Se con voi ci si dà tre anni per aggiornare un percorso — cioè che secondo me è un criterio serio su molte tasse, non posso dire "da domani mattina non c'è più" ma in cinque anni facciamo degli step — questa cosa qui sarebbe il percorso giusto da fare. Anche perché negli ultimi cinque anni si è dimostrato che la tassa di possesso del veicolo in realtà è andata a diminuire nel pagamento, perché molti veicoli hanno superato i vent'anni e il bollo non viene pagato, e molti nei nuovi acquisti si sono rivolti all'elettrico, che non lo paga più. Quindi gradatamente credo che questa sarà una tassa che andrà a scomparire.
Senta, abbiamo composto una tavola ricca e variegata con tante materie, tutte interessanti. Dentro le varie possibilità di scelta del cittadino, come si colloca nella sua visione anche la possibilità del trasporto collettivo, e cosa si può fare da questo punto di vista?
Va fatto un distinguo da un punto di vista: va fatto un distinguo tra il trasporto urbano e quello suburbano, perché le difficoltà più grosse le incontriamo nei piccoli paesi, nei paesi che non sono capoluogo di provincia, per la gente che si deve spostare verso le grandi città. Mentre nelle città — Milano è una città che offre un'eccellenza in questo equilibrio di trasporto di vario tipo — noi dobbiamo creare una sorta di interconnessione tra varie province, e lo si fa anche collegando la mobilità dolce. Perché bisogna aggiungere piste ciclabili: le piste ciclabili non sono quelle di Milano, però è importante far viaggiare le biciclette in sicurezza, offrire bici a pedalata assistita che consentano di raggiungere il primo posto utile, che possa essere la stazione ferroviaria o la prima fermata di autobus, perché ci sono molte zone non ancora servite.

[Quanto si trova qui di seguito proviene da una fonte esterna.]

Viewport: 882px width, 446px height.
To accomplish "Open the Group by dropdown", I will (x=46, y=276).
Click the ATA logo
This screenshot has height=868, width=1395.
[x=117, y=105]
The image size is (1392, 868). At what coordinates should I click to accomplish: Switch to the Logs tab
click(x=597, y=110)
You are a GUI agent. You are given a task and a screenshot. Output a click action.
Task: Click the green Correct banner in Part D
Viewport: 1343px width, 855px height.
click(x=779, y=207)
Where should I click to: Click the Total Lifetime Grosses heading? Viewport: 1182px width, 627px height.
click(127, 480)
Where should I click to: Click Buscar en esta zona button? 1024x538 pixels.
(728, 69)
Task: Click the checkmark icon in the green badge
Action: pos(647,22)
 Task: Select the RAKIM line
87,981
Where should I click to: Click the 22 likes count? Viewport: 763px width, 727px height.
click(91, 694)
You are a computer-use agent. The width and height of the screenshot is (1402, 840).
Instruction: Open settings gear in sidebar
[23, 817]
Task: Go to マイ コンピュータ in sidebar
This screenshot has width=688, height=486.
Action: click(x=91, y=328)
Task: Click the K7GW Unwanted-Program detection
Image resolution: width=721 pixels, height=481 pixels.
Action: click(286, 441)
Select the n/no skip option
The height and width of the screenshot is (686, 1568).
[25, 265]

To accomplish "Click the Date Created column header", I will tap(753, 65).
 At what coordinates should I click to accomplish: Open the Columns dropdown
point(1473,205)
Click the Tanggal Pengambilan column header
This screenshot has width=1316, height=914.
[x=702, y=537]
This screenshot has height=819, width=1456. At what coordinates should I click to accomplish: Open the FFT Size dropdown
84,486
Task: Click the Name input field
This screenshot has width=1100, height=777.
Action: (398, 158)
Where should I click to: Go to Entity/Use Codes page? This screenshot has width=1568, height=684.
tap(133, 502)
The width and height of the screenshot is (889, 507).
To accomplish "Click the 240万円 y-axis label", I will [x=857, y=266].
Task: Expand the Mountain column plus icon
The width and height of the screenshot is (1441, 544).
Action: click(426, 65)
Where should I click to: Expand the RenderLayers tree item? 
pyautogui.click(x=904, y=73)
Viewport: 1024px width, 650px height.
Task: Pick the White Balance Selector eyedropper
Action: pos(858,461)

Questo ci porta quindi a fornire una gamma molto ampia di trasporto, anche con il car sharing: noi abbiamo una società regionale che fornisce un car sharing diverso da quello disponibile nella singola città, perché oggi si può prendere un veicolo e girare all'interno della stessa città ma non andare oltre. Con E-Vai abbiamo creato un sistema diverso che consente di viaggiare su tutto il territorio regionale e poter lasciare il veicolo in qualsiasi stazione ferroviaria o aeroporto. Anche chi parte non si deve preoccupare di lasciare la macchina: quando rientra prende la macchina di E-Vai e ritorna a casa. Questo è uno dei tanti percorsi che stiamo facendo per creare interconnessione, e poi anche l'intermodalità è importante.
Non abbiamo parlato di una cosa importante: anche il trasporto merci è fondamentale. E sull'opera infrastrutturale, per esempio, quello che si sta facendo con il raddoppio e quadruplicamento della linea ferroviaria Milano-Genova: raggiungeremo Genova in cinquanta minuti da Milano. Quindi è un percorso importante, e di parte rilevante è il trasporto merci. Questo porta anche una migrazione del traffico verso la Liguria, ma ci permette anche di raggiungere il porto di Genova per il trasporto merci. Abbiamo anche il problema delle chiusure delle gallerie sull'asse ligure-padano, un'altra situazione che decide il livello nazionale, perché oggi queste chiusure ci costano 150 milioni di euro all'anno nel trasporto merci a livello nazionale.
Con questa nota preoccupante, però, concludiamo una conversazione in realtà molto positiva e con tanti movimenti positivi. Questa chiacchierata si chiude qui: ringraziamo molto l'assessore. Buon lavoro e in bocca al lupo — già si vede che arriverà a buon fine. E invece invito chi ci ha seguito a continuare a seguire i programmi e le interviste e gli approfondimenti della nostra rete. Grazie.